* **Excerpt provided**
We speak about how huge our organs are but don't concern ourselves about how we can develop great character or working hard toward a massive and diverse financial portfolio.
We speak of how we can "go down" for hours but we just can't "hold down" a job sometime only but FOR a few hours.
Our young Brothers (And not so young!) try to pull as many lace panties down as possible to get as much backside as we can but find it IMPOSSIBLE to find a belt and pull our pants up over our own backsides in the street!
This is not all of us, there are some good studious hard working brothers out here. But there are far TOO MANY of us out here that fit the former description. We are made to conquer the world and bring it into submission as the Bible says but we have been basking and sauteing in an educational system and docile mindset that was never meant to empower us.
Revolution is not just picking up a damn gun although a times that could be a part of it when necessary, but it's more so picking up a book that has within it a seed that once placed in the soil of your hungry, starved & deprived minds and watered with the life changing truth can actually help it to change from the bottom feeder mentality that the children of your former slave masters benefit from YOU having!
But as long as you are connected to what keeps you in the vicious cycle of addiction, you will never see this! Women have ALWAYS been my addiction, can't you tell by the way I can sketch such an awesome physical female form? It's because more than anybody I know on this planet rich or famous, I have been there and done that so many times over.
So I have had to saturate myself with the divine knowledge to counter balance and break the cycle from which I have always had a problem with abstaining from....and as with any stronghold that we may be locked in personal struggle with, I always will have to guard it till the day the Creator calls me home!

* **Required work**
- A) Answer these from the commentary:
(i) For how long does the commentary say we speak of being able to "go down"?
(ii) What does the commentary say revolution is more so picking up?
(iii) What does the writer say has always been their addiction?
- B) Copy the part of the commentary starting at "But as long" and ending at "calls me home!".
The records that come next have no connection to the commentary.

* **Supplied entries**
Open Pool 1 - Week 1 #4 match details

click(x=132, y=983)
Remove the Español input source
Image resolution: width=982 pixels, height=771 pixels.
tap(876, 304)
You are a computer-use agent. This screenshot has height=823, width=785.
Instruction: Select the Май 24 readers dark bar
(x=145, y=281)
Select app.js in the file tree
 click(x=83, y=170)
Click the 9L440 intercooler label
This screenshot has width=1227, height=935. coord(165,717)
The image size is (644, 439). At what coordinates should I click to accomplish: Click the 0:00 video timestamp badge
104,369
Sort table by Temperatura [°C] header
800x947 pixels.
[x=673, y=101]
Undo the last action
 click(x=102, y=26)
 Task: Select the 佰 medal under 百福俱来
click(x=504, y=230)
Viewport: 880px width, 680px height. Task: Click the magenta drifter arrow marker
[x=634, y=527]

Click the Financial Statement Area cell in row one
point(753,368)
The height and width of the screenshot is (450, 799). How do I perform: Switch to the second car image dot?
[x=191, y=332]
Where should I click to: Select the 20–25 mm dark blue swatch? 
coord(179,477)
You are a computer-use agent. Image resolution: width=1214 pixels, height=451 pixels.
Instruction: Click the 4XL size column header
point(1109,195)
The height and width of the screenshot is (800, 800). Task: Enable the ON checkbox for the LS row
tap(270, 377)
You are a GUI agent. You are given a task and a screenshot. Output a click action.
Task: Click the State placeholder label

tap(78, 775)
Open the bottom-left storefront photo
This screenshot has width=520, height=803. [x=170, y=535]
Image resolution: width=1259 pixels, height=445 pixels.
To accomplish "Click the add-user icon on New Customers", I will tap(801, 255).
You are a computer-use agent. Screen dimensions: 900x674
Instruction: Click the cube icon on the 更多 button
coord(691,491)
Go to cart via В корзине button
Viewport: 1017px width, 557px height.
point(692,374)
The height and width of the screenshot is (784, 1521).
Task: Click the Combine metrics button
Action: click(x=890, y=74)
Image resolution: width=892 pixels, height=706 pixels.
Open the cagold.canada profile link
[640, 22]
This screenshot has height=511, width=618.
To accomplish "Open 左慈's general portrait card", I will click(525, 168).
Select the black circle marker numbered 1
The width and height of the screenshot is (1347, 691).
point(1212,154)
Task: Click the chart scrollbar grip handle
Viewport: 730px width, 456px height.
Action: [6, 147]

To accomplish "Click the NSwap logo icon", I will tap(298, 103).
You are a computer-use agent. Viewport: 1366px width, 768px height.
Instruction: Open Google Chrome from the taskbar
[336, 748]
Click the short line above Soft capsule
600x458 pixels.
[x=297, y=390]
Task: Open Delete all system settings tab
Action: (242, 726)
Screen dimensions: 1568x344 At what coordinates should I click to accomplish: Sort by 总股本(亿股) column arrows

* **Answers to the exercises**
- A)
(i) For hours.
(ii) A book.
(iii) Women.

- B)
But as long as you are connected to what keeps you in the vicious cycle of addiction, you will never see this! Women have ALWAYS been my addiction, can't you tell by the way I can sketch such an awesome physical female form? It's because more than anybody I know on this planet rich or famous, I have been there and done that so many times over.
So I have had to saturate myself with the divine knowledge to counter balance and break the cycle from which I have always had a problem with abstaining from....and as with any stronghold that we may be locked in personal struggle with, I always will have to guard it till the day the Creator calls me home!